Even companies with more-traditional brands are hacking away at their patterns, including Neema, Oxxford Clothes and JA Apparel. The changes may be modest, a quarter-inch here and there, but the alterations have added up. Even the model at Tom James, which markets clothing to businessmen, has lost half an inch in the lapel and two inches in the shoulder over the last four years.

In short, the mainstream is cozying up to modernism, and not just in fit. Other brands are introducing technical fabrics (at least in appearance). Bagir’s sleek suits are machine-washable, and stain-resistant. Ben Sherman is introducing stretchy, chintz fabrics to the line, in addition to employing unexpected techniques, like embossing. On the technique front, few are more inventive than Alexander Julian, who is printing photographs to create trompe l’oeil tweed.

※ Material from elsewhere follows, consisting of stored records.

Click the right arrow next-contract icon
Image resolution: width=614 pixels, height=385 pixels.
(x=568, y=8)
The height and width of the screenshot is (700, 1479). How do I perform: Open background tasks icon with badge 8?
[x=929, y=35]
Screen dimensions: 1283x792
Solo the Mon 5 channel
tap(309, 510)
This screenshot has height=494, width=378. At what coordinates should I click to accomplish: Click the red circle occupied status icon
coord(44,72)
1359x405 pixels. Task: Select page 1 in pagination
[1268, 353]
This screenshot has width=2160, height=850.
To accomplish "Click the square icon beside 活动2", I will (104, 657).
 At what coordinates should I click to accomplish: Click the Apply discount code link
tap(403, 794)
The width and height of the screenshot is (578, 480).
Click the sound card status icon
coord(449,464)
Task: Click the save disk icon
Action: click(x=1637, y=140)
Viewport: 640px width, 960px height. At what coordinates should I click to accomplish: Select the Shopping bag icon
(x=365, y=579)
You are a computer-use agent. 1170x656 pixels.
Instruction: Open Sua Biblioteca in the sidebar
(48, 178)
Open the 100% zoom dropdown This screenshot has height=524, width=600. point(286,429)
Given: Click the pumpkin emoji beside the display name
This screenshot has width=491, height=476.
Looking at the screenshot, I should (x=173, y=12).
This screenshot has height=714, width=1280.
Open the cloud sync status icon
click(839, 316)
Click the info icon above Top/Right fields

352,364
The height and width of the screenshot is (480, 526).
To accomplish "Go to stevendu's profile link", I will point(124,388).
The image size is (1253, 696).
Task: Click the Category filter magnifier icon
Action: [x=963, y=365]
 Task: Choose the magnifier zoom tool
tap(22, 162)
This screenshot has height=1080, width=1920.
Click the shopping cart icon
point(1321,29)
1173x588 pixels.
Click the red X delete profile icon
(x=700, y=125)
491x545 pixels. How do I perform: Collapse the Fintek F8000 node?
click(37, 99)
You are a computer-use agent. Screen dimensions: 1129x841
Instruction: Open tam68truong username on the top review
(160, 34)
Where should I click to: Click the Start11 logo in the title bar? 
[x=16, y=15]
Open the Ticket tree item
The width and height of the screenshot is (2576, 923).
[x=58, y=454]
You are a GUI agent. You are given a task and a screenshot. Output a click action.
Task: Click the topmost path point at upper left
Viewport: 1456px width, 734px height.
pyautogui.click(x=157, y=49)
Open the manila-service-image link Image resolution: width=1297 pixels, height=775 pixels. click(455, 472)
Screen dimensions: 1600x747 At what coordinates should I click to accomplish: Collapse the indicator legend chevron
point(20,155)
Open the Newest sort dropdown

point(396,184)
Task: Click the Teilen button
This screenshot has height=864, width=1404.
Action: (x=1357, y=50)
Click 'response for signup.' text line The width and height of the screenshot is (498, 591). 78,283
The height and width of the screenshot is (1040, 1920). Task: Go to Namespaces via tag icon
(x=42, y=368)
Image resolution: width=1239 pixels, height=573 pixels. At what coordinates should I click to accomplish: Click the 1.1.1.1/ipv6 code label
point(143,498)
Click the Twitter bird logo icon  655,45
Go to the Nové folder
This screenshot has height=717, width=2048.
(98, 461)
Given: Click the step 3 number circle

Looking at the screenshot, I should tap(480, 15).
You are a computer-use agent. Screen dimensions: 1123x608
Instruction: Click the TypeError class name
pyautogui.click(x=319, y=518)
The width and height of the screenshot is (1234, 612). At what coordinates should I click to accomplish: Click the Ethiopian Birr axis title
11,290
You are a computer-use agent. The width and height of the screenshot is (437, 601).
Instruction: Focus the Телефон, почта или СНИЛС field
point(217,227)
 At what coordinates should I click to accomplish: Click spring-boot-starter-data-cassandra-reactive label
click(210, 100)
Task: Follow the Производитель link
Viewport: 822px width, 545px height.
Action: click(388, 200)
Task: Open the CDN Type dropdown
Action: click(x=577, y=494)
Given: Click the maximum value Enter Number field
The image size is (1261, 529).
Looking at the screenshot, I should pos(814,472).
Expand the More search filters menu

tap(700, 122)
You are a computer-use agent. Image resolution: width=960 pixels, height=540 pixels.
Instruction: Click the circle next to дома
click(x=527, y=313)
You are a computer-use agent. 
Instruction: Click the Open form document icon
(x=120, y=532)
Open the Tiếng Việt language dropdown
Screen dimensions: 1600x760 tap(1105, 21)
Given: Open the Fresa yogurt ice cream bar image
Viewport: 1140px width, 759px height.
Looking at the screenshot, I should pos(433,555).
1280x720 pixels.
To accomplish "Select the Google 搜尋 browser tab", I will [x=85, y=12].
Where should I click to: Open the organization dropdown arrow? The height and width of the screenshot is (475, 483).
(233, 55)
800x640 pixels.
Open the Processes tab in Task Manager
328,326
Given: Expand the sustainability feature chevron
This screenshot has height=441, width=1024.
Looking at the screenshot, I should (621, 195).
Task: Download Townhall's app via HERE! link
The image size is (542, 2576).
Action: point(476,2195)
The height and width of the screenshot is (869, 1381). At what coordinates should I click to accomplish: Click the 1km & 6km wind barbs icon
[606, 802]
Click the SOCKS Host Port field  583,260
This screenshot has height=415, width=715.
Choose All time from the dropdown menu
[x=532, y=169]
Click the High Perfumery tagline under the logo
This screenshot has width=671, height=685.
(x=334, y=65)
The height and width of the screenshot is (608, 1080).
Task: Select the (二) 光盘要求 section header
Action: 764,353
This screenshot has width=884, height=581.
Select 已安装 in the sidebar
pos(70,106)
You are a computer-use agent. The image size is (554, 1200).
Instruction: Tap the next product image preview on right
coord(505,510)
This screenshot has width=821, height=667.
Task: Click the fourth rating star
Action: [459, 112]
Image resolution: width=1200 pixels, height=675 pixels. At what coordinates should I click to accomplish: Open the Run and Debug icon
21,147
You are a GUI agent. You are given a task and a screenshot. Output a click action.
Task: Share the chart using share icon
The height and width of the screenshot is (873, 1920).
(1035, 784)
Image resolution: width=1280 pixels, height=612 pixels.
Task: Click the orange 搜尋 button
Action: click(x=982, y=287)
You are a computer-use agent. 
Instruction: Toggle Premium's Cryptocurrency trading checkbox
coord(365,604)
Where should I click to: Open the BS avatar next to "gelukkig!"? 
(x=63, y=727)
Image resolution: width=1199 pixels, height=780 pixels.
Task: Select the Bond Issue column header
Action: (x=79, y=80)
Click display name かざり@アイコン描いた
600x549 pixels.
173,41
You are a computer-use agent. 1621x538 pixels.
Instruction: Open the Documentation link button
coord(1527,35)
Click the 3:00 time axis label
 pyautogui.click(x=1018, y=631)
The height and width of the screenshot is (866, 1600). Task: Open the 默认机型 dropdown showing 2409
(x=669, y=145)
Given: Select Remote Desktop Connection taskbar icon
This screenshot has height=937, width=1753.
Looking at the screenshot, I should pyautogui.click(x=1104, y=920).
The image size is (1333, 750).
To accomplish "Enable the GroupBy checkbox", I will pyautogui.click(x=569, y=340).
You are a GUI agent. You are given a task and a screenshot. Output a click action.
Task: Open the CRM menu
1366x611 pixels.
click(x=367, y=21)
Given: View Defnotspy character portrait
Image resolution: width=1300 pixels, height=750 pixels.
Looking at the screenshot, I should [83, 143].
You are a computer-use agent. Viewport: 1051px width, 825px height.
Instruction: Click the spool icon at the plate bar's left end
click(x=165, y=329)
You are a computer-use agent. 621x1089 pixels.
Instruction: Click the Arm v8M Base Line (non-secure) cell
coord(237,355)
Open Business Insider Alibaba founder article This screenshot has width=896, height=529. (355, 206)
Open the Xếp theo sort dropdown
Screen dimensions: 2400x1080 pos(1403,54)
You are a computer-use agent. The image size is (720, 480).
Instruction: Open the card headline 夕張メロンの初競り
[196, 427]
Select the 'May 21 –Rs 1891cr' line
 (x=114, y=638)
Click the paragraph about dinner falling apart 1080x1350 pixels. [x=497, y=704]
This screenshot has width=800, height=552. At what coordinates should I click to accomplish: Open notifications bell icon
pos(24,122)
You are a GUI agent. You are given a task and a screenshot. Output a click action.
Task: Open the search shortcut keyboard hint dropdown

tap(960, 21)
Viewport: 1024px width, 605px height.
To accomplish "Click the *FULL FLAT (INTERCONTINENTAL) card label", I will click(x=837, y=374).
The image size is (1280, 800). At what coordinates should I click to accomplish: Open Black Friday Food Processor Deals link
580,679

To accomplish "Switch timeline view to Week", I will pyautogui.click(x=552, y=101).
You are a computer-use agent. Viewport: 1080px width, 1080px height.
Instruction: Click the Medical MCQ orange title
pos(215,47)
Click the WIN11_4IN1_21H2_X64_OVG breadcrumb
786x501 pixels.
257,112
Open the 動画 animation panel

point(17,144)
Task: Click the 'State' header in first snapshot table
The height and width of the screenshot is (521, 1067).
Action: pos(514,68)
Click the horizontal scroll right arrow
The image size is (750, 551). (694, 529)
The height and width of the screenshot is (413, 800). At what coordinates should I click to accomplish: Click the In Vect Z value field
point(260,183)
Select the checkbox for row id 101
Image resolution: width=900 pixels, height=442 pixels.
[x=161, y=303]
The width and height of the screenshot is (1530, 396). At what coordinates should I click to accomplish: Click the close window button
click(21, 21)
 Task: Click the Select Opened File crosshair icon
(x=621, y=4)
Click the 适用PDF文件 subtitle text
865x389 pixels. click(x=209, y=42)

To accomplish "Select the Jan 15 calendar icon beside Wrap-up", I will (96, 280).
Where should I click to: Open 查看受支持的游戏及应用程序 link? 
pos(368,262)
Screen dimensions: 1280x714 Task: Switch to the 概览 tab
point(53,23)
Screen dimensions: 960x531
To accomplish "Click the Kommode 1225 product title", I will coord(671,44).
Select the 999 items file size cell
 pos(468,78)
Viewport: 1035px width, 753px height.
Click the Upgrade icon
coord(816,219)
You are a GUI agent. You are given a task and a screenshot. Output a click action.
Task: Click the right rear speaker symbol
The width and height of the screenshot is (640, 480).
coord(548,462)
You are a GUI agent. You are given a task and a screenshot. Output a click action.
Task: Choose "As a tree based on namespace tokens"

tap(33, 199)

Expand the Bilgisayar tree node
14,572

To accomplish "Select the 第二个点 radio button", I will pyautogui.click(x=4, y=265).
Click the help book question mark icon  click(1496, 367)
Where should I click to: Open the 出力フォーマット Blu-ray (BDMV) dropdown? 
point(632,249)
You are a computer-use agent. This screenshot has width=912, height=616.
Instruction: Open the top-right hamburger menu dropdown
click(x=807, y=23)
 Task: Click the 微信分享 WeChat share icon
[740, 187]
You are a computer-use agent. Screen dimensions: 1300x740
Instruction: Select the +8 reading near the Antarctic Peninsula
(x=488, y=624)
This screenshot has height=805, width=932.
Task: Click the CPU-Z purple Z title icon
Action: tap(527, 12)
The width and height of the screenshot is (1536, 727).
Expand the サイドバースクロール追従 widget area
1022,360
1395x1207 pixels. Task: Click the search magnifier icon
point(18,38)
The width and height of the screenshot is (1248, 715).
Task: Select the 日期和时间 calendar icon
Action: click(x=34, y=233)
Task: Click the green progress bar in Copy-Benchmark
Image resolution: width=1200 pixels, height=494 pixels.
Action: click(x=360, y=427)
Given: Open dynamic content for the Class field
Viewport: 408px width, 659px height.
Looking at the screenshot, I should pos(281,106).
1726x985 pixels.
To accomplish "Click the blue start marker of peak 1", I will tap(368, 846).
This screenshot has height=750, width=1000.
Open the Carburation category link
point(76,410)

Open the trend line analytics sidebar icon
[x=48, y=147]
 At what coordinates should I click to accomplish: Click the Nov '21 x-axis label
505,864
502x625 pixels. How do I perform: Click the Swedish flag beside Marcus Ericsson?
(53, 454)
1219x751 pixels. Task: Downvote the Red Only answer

While the clothing business has grown modestly in the last year, vendors are generally upbeat about the category. “That’s the exciting part of the male consumer today,” says John Fowler at Joseph Abboud. “Guys are expressing interest in tailored clothing again at every level.” Most encouragingly, clothing has been liberated from the associations that made it elitist, corporate and fusty. The good news in a market accustomed in recent times to disappointment is that jackets may no longer be required, but increasingly men are opting to wear them.